Give the lines of the records below as a numbered list, leaving out any blank lines.

=== A run of records ===

↓

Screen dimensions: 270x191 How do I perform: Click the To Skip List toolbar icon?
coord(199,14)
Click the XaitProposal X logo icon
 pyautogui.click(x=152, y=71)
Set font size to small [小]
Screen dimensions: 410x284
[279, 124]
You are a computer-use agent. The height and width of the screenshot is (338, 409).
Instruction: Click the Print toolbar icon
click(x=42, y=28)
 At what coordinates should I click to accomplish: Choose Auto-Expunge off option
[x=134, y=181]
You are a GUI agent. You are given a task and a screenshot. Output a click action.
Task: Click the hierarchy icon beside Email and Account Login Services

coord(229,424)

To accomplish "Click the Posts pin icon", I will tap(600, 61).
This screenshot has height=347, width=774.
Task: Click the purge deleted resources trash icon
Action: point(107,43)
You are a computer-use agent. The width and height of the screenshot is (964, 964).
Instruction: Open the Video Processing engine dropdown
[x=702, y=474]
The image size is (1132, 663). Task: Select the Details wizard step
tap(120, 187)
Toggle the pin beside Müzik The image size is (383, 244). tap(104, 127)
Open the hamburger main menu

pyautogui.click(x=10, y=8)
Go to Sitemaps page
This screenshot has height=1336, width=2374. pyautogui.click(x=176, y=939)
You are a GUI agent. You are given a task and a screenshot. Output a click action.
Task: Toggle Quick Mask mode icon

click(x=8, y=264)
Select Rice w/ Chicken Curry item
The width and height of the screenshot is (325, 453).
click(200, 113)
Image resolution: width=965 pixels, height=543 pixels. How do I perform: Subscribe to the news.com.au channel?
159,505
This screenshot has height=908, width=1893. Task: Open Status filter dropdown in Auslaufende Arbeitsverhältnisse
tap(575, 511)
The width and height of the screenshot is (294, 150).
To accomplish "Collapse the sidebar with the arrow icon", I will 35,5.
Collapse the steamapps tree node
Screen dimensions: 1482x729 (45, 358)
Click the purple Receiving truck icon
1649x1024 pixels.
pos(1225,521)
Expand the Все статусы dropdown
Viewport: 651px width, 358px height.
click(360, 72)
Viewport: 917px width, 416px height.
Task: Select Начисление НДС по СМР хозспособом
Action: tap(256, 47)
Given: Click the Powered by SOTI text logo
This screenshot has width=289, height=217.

↑

=== Worked answer ===
1. Screen dimensions: 270x191 How do I perform: Click the To Skip List toolbar icon?
2. coord(199,14)
3. Click the XaitProposal X logo icon
4.  pyautogui.click(x=152, y=71)
5. Set font size to small [小]
6. Screen dimensions: 410x284
7. [279, 124]
8. You are a computer-use agent. The height and width of the screenshot is (338, 409).
9. Instruction: Click the Print toolbar icon
10. click(x=42, y=28)
11.  At what coordinates should I click to accomplish: Choose Auto-Expunge off option
12. [x=134, y=181]
13. You are a GUI agent. You are given a task and a screenshot. Output a click action.
14. Task: Click the hierarchy icon beside Email and Account Login Services
15. coord(229,424)
16. To accomplish "Click the Posts pin icon", I will tap(600, 61).
17. This screenshot has height=347, width=774.
18. Task: Click the purge deleted resources trash icon
19. Action: point(107,43)
20. You are a computer-use agent. The width and height of the screenshot is (964, 964).
21. Instruction: Open the Video Processing engine dropdown
22. [x=702, y=474]
23. The image size is (1132, 663). Task: Select the Details wizard step
24. tap(120, 187)
25. Toggle the pin beside Müzik The image size is (383, 244). tap(104, 127)
26. Open the hamburger main menu
27. pyautogui.click(x=10, y=8)
28. Go to Sitemaps page
29. This screenshot has height=1336, width=2374. pyautogui.click(x=176, y=939)
30. You are a GUI agent. You are given a task and a screenshot. Output a click action.
31. Task: Toggle Quick Mask mode icon
32. click(x=8, y=264)
33. Select Rice w/ Chicken Curry item
34. The width and height of the screenshot is (325, 453).
35. click(200, 113)
36. Image resolution: width=965 pixels, height=543 pixels. How do I perform: Subscribe to the news.com.au channel?
37. 159,505
38. This screenshot has height=908, width=1893. Task: Open Status filter dropdown in Auslaufende Arbeitsverhältnisse
39. tap(575, 511)
40. The width and height of the screenshot is (294, 150).
41. To accomplish "Collapse the sidebar with the arrow icon", I will 35,5.
42. Collapse the steamapps tree node
43. Screen dimensions: 1482x729 (45, 358)
44. Click the purple Receiving truck icon
45. 1649x1024 pixels.
46. pos(1225,521)
47. Expand the Все статусы dropdown
48. Viewport: 651px width, 358px height.
49. click(360, 72)
50. Viewport: 917px width, 416px height.
51. Task: Select Начисление НДС по СМР хозспособом
52. Action: tap(256, 47)
53. Given: Click the Powered by SOTI text logo
54. This screenshot has width=289, height=217.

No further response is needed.